■ WHAT THIS TASK INVOLVES ■
Report back each line of the records that contains the string "will".

■ RECORDS PROVIDED ■
*** Block opens ***

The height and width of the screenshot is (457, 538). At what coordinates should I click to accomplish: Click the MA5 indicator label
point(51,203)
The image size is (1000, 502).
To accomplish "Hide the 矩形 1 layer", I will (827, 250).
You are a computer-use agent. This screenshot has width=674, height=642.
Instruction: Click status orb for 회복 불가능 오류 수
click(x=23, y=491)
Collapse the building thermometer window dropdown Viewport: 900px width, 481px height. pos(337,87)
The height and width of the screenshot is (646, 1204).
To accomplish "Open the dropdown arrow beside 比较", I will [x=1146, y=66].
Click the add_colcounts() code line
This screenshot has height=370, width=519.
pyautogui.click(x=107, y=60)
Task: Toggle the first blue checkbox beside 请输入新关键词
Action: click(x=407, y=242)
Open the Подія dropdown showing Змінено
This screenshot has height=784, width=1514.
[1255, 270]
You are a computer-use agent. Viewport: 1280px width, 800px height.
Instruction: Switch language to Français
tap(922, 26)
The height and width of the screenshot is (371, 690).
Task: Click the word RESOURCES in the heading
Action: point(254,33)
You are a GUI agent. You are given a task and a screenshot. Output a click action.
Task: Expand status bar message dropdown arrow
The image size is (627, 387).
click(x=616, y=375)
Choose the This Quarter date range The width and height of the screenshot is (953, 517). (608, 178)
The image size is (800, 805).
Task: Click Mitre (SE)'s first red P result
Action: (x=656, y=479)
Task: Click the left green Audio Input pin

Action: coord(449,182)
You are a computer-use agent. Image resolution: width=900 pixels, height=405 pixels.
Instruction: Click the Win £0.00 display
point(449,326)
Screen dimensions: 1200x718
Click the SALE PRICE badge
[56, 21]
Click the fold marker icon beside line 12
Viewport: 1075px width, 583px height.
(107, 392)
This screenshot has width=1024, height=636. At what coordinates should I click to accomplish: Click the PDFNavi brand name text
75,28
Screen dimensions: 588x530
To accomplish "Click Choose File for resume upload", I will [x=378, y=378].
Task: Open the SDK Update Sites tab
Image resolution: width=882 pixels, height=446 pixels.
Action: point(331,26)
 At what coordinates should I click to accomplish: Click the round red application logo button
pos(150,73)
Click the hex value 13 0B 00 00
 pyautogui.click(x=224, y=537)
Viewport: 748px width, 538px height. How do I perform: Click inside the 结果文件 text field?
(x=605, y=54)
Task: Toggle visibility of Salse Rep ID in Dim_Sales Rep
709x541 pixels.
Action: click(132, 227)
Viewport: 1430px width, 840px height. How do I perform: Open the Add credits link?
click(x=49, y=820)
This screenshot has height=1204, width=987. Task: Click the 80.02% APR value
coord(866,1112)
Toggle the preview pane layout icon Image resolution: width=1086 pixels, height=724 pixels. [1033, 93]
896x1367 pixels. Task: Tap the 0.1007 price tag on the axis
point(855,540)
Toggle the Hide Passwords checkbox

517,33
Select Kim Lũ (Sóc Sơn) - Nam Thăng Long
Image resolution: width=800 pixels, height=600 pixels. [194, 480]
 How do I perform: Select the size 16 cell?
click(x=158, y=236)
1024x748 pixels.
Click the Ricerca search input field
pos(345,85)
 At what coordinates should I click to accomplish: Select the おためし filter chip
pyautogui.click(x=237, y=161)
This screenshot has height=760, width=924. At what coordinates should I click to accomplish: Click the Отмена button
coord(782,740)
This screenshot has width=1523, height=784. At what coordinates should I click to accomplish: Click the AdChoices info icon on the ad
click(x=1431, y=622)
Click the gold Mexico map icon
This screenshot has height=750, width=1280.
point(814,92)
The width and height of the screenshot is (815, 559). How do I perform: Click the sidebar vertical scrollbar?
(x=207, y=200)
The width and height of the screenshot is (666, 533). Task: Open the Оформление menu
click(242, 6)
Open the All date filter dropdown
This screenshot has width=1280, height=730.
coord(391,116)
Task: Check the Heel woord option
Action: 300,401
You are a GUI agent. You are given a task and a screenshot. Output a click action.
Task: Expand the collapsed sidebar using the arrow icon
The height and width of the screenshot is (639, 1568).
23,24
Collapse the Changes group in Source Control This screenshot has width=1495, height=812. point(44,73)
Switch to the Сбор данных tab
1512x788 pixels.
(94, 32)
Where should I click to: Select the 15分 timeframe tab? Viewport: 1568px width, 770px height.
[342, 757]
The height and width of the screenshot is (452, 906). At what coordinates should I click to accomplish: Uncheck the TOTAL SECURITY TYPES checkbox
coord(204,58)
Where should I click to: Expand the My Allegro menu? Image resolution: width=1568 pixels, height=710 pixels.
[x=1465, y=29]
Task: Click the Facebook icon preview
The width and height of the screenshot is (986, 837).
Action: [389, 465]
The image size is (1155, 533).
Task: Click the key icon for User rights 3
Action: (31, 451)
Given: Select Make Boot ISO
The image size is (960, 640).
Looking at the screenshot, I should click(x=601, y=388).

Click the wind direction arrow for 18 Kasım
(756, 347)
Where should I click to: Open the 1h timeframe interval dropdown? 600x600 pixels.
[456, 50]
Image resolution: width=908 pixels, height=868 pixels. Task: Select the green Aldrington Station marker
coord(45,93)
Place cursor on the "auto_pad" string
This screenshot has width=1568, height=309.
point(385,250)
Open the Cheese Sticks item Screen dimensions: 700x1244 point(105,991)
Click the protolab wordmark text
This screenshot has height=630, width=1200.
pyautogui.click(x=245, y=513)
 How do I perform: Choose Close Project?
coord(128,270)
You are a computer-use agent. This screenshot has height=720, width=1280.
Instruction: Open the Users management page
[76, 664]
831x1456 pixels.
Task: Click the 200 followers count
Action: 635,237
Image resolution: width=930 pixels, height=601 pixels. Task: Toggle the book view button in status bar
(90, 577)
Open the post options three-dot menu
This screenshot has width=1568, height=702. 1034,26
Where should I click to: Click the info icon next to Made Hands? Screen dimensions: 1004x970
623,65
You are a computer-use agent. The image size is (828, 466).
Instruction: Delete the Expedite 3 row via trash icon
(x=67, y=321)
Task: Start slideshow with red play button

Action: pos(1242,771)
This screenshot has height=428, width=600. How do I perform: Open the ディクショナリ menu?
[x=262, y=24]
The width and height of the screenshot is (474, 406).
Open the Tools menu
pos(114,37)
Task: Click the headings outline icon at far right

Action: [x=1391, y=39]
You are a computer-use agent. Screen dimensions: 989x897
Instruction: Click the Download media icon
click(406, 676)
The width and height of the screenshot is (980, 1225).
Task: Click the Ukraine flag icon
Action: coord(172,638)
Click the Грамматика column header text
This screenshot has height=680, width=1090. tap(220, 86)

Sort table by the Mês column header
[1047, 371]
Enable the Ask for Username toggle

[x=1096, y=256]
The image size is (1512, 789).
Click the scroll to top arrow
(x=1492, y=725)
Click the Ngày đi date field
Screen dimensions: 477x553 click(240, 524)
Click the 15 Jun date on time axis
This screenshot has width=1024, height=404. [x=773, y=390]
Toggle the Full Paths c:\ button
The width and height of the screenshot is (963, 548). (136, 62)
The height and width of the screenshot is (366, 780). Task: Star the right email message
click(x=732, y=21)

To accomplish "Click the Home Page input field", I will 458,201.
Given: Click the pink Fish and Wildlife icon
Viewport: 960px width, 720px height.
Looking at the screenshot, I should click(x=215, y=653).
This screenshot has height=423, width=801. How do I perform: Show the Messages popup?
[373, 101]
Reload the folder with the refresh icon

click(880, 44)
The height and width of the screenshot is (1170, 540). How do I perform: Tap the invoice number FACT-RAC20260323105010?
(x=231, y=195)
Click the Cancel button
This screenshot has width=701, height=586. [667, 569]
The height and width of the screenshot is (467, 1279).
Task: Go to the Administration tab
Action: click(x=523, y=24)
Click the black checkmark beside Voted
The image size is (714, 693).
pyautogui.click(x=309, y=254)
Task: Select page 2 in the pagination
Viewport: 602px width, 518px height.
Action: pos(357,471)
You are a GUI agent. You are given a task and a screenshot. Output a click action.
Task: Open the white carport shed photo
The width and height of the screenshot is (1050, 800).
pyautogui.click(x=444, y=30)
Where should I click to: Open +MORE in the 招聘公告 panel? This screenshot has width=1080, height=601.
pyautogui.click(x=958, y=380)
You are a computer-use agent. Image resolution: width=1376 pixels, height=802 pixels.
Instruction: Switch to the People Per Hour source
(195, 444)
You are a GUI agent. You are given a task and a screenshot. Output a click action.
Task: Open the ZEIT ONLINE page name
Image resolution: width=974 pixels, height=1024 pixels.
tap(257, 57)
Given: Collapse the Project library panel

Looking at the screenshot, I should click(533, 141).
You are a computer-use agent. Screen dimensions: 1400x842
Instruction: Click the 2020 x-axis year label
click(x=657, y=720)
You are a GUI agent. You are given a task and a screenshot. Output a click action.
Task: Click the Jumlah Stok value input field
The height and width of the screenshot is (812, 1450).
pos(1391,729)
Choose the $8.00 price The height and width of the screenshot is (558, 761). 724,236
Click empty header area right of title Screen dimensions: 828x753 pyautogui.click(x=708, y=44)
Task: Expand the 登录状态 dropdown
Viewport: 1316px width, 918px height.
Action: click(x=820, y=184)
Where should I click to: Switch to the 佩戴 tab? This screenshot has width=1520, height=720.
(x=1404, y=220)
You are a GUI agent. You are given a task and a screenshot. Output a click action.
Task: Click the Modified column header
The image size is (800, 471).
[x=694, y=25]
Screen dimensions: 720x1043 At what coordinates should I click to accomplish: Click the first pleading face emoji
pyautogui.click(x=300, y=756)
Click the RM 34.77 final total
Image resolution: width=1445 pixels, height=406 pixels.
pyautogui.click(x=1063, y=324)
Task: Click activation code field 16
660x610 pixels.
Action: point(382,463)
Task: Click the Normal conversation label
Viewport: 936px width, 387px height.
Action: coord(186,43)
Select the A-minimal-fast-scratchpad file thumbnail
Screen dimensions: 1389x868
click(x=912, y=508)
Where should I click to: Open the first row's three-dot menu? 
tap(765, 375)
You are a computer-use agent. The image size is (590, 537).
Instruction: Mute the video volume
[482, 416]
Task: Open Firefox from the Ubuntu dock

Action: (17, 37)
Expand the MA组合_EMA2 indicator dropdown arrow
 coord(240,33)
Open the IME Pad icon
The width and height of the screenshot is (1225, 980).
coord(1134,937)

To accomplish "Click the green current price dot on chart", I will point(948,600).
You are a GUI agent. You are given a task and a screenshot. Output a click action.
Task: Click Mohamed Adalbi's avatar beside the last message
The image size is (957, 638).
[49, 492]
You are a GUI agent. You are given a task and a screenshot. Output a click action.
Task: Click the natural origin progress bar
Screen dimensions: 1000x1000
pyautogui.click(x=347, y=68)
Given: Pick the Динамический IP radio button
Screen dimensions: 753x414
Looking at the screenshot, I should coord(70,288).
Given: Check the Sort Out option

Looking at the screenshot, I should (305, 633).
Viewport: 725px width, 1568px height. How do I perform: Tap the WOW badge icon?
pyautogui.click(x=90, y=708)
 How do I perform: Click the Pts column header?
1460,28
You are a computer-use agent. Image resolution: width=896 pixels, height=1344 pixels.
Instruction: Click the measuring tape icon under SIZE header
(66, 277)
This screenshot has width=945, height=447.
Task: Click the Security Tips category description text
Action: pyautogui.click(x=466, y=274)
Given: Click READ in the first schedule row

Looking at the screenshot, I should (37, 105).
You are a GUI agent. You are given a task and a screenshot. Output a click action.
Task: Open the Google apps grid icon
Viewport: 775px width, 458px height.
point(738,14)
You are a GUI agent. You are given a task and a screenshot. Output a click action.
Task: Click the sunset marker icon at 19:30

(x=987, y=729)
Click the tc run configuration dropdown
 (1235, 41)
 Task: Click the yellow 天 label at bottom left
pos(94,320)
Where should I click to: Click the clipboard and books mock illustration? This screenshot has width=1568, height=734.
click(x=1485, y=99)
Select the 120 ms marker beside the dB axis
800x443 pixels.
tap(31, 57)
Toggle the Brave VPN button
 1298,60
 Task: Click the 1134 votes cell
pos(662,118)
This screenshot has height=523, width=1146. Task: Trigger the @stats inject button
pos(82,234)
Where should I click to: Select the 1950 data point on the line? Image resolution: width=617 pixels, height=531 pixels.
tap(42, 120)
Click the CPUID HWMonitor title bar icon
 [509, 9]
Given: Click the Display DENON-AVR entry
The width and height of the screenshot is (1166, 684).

*** Block closes ***

■ EXERCISE OUTPUT ■
To accomplish "Hide the 矩形 1 layer", I will (827, 250).
To accomplish "Open the dropdown arrow beside 比较", I will [x=1146, y=66].
To accomplish "Click Choose File for resume upload", I will [x=378, y=378].
To accomplish "Click the Home Page input field", I will 458,201.
To accomplish "Click the green current price dot on chart", I will point(948,600).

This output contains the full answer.